Vor langer Zeit schrieb und veröffentlichte Gauland eine Reihe von Aufsätzen über englische Politiker aus besseren Epochen des Vereinigten Königreichs. Die waren sehr hübsch und erschienen verdientermaßen gesammelt im Suhrkamp Verlag. Nur waren sie samt und sonders nach dem eingängigen Muster verfasst, nach dem Ludwig Reinders sein Roman der Staatskunst. Leben und Leistungen der Lords geschrieben hatte. Das erkannte jeder Gebildete sofort. Gauland war das egal.

Für seine beachtliche Karriere in der CDU war Walter Wallmann der Politiker, an den sich der promovierte Jurist anlehnen konnte. Gauland war sensibler und gebildeter als Wallmann. Aber Wallmann war mutiger und instinktsicherer. Überraschend wurde Wallmann im damals tiefroten Frankfurt zum Oberbürgermeister gewählt.
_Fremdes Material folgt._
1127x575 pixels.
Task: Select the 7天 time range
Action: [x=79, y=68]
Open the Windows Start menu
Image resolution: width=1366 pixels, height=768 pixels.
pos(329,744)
Hier galt es nun, Härte gegenüber linken Widersachern zu zeigen, aber auch gegenüber albernen Erwartungen aus den Reihen der CDU. Wallmann war nach wenigen Jahren ein beliebter Oberbürgermeister, und seine Wiederwahl erfolgte als Selbstverständlichkeit, wo nicht als Triumph. Das verdankte er zu einem guten Teil seinem Mitarbeiter Alexander Gauland. Als Jürgen Habermas 1980 den Adorno-Preis erhielt, wandte sich Wallmann in seiner Laudatio scharf dagegen, dass man die Parolen der Frankfurter Schule für den Terror der RAF verantwortlich machte, wie es damals in konservativen Kreisen gern geschah. In der Familie des Preisträgers war man gerührt, das linksliberale Frankfurt jubelte. Den Text hatte Gauland geschrieben. Mit Wallmann ging das.
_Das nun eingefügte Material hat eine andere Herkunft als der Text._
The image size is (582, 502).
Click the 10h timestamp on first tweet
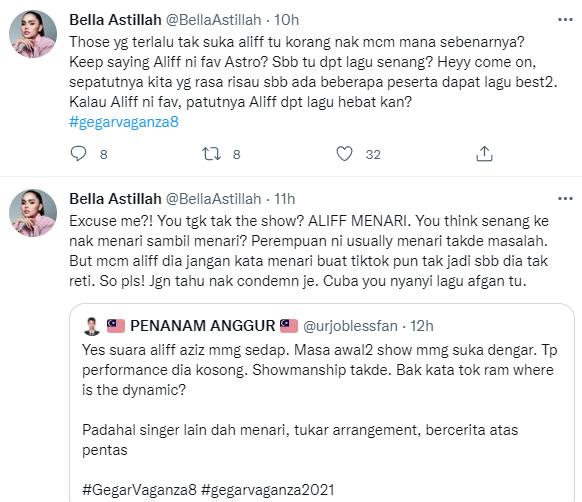286,20
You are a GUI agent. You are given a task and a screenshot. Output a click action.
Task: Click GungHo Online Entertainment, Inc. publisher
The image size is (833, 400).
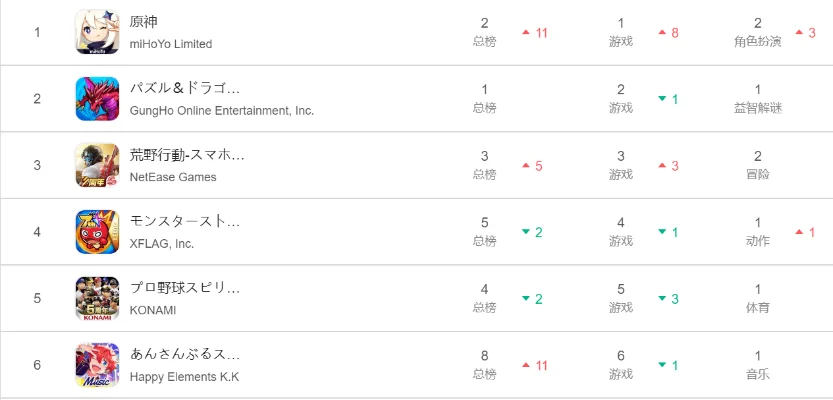point(222,110)
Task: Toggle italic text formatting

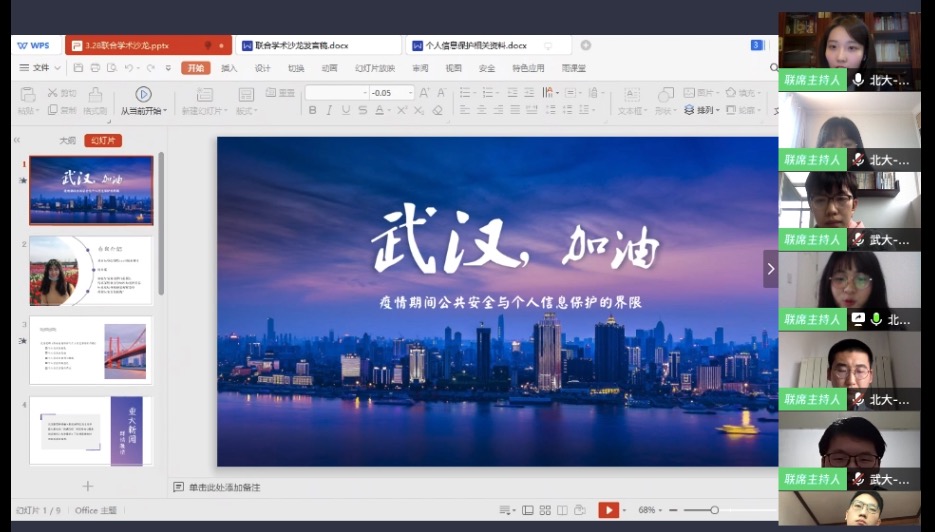Action: [330, 111]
Wallmann wurde Umweltminister in Bonn, Gauland baute das Ministerium auf. Wallmann wurde Ministerpräsident in Hessen, Gauland wurde sein Staatssekretär in der Staatskanzlei und allenthalben sehr geschätzt. Dann stürzte Wallmann über eine läppische Affäre, und jetzt stand Gauland da.

Er wurde aufgefangen durch die FAZ, die ihn zum Herausgeber der von ihr erworbenen Märkischen Allgemeinen machte. Damit begann für Gauland eine gute Zeit. Aber es zog ihn dann doch zurück in die Politik. Die CDU mit ihrer rheinisch-westfälischen Prägung hatte er nie von Herzen gemocht. Die CDU von Angela Merkel gefiel ihm noch weniger. Zusammen mit Gleichgesinnten wollte er in seiner alten Partei eine konservative Vereinigung etablieren, etwa nach dem Vorbild des Seeheimer Kreises in der SPD oder der Kommunistischen Plattform in der Linkspartei. Doch das geht in der CDU nicht. Und der, der ihm das klarmachte, war Hermann Gröhe, ausgerechnet, denn der kam aus dem rheinisch-westfälischen Neuss.
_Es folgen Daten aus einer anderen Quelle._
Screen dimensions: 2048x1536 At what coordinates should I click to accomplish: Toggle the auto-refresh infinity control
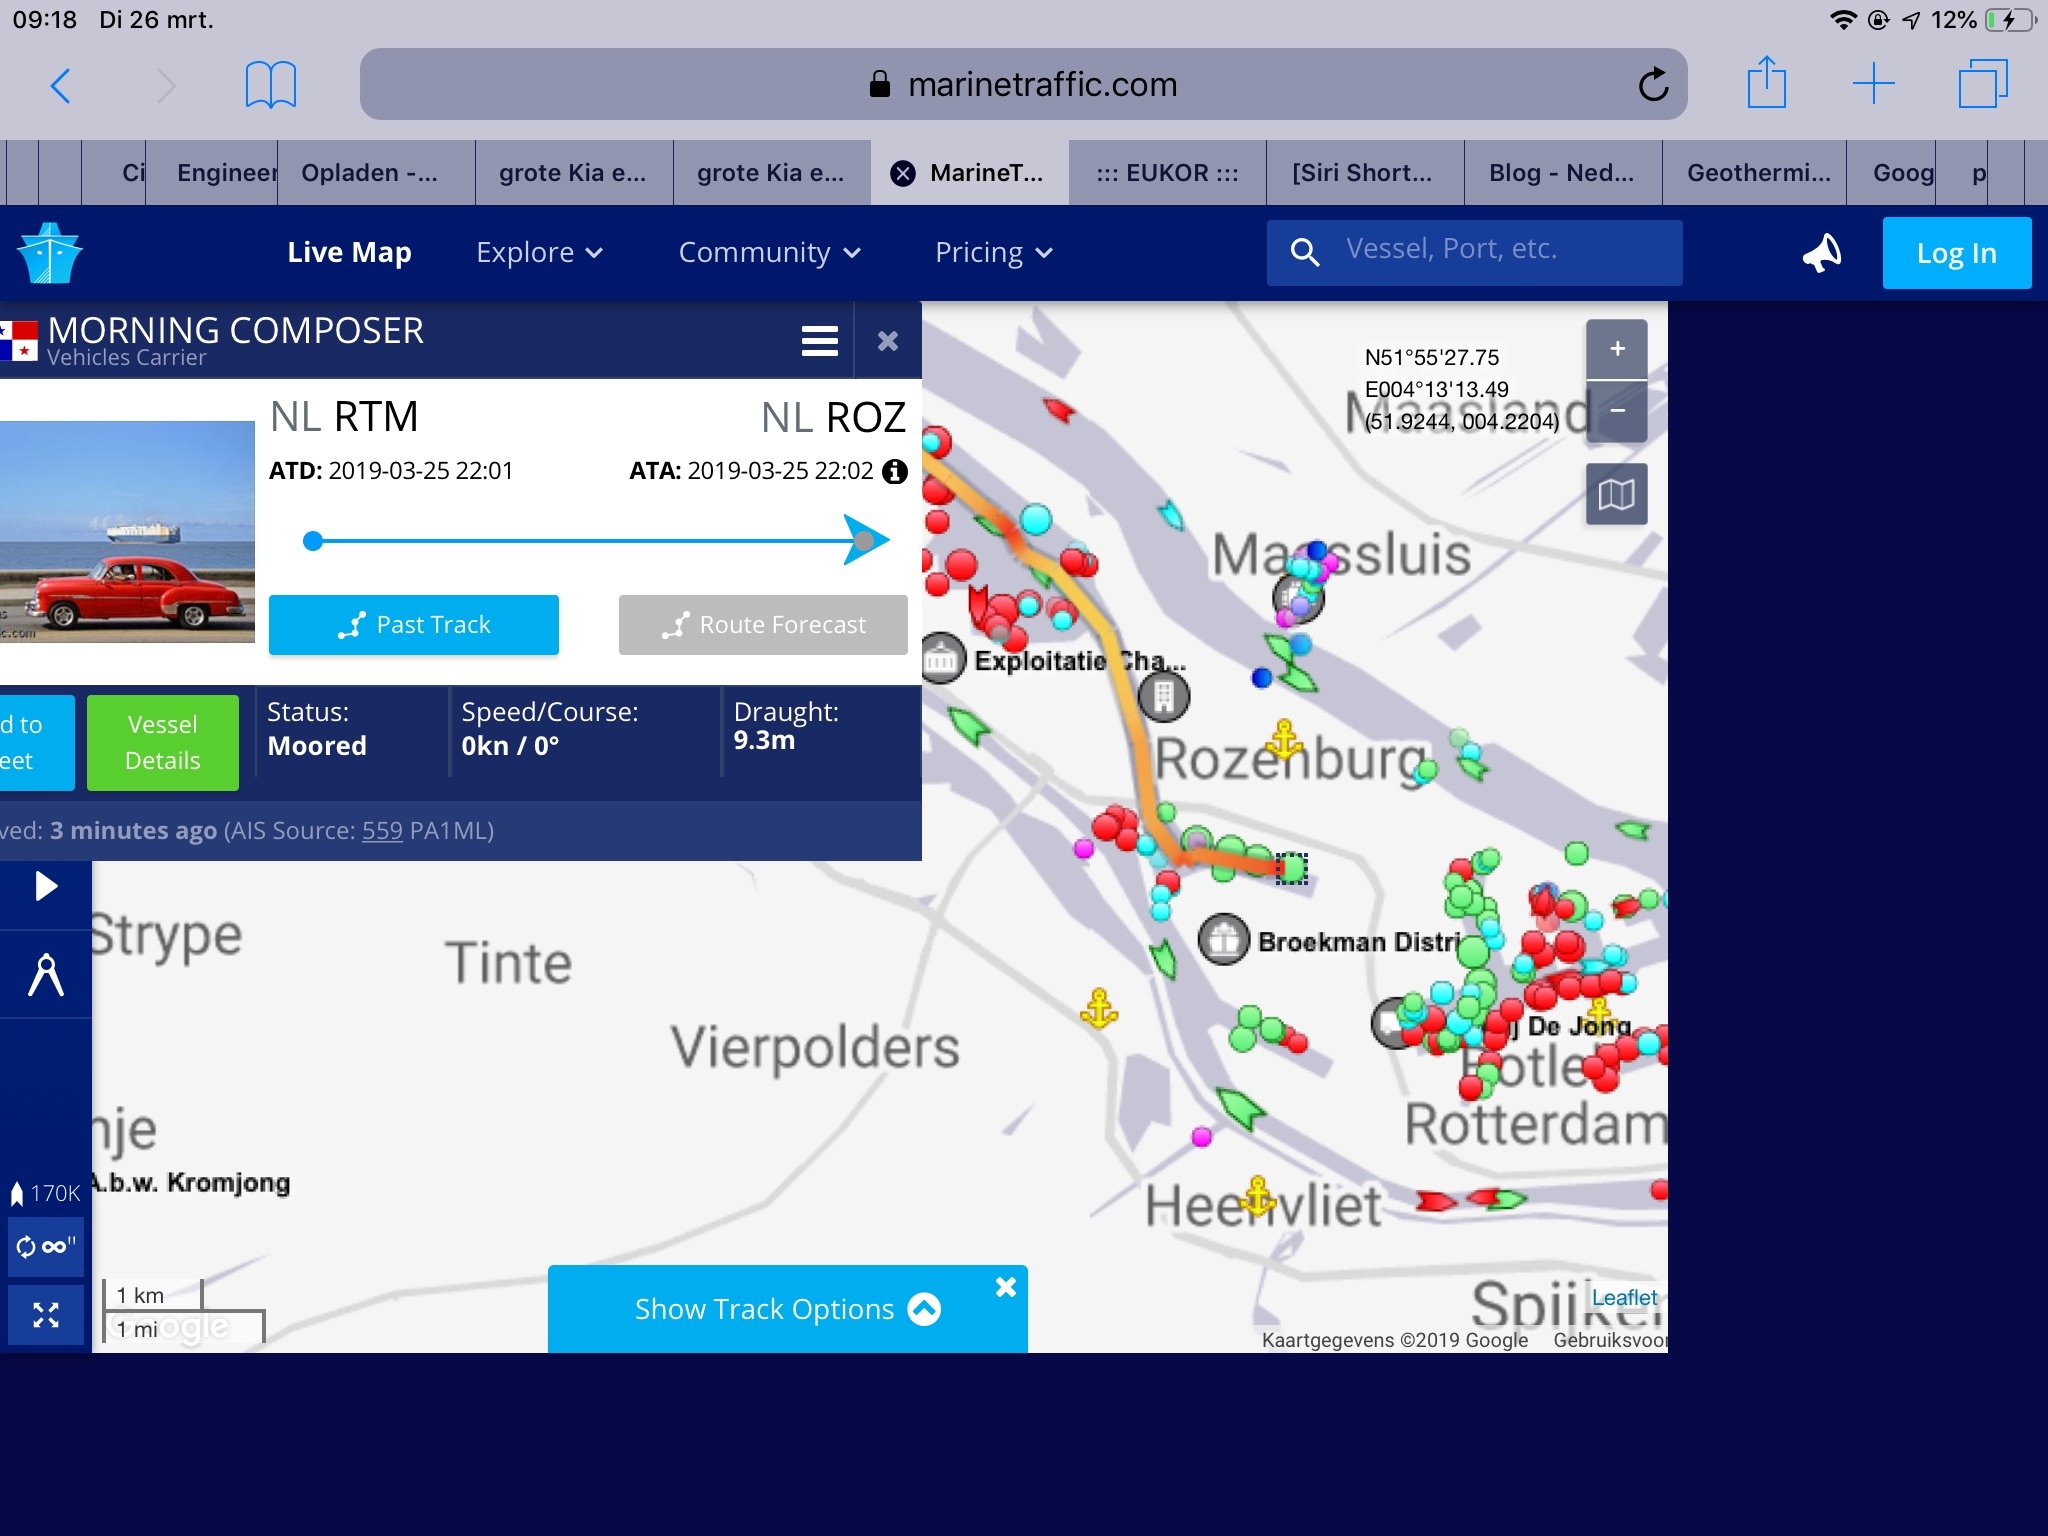(x=46, y=1246)
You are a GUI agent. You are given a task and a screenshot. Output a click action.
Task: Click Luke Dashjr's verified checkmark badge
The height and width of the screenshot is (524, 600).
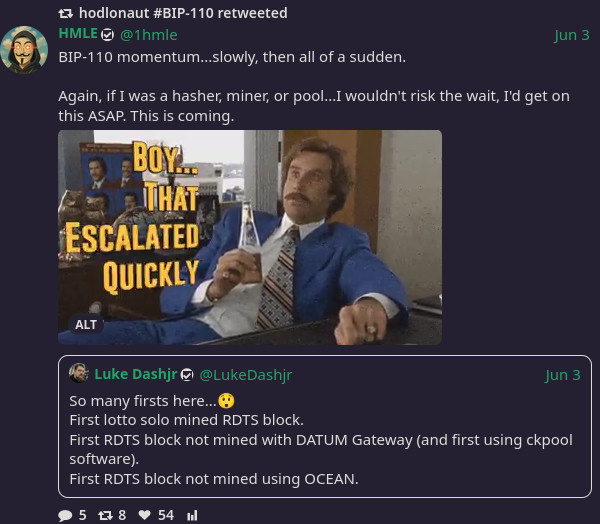pyautogui.click(x=187, y=375)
In der AfD fand Gauland in ihrem Gründer Lucke zunächst wieder den – zumindest scheinbar – starken Mann, an den er sich anlehnen konnte. Aus der Gründungsgeschichte der AfD heraus war das kein Problem und Gauland wurde erfolgreicher Spitzenmann der Partei in Brandenburg. Doch als Lucke davongejagt wurde, stand er plötzlich in der ersten Reihe. Sich an Frauke Petry anzulehnen kam nicht in Frage. Sich Professor Meuthen aus dem Westen glatt unterzuordnen, das würden die Ostdeutschen einem ihrer Landesvorsitzenden übelnehmen. Was also tun?

In Hessen hatte Walter Wallmann kein Gespräch mit einem Journalisten geführt, ohne dass Gauland dabei gewesen wäre. Das war eine Absicherung, sollte ein Dementi nötig werden. Zum Gespräch mit den beiden FAS-Journalisten war Gauland offenbar allein erschienen. Vielleicht vertraute er naiv zu sehr den Kollegen von dem Blatt des ehemaligen Arbeitgebers. Vielleicht aber wollte er auch bei einem Hintergrundgespräch einen AfD-Mann als Zeugen nicht dabeihaben, weil der – wer weiß nicht, wo überall – Parteifreunden über das Gespräch berichten könnte. Das könnte darauf hindeuten, dass Gaulands Vertrauen in seine Partei nicht besonders groß ist.

Nicht ausgeschlossen, dass Gaulands unglückliche Auftritte in letzter Zeit mit der neuen Rolle zu tun haben. An Björn Höcke kann er sich nicht anlehnen. Aber: Man kann einem alten Hund keine neuen Tricks beibringen.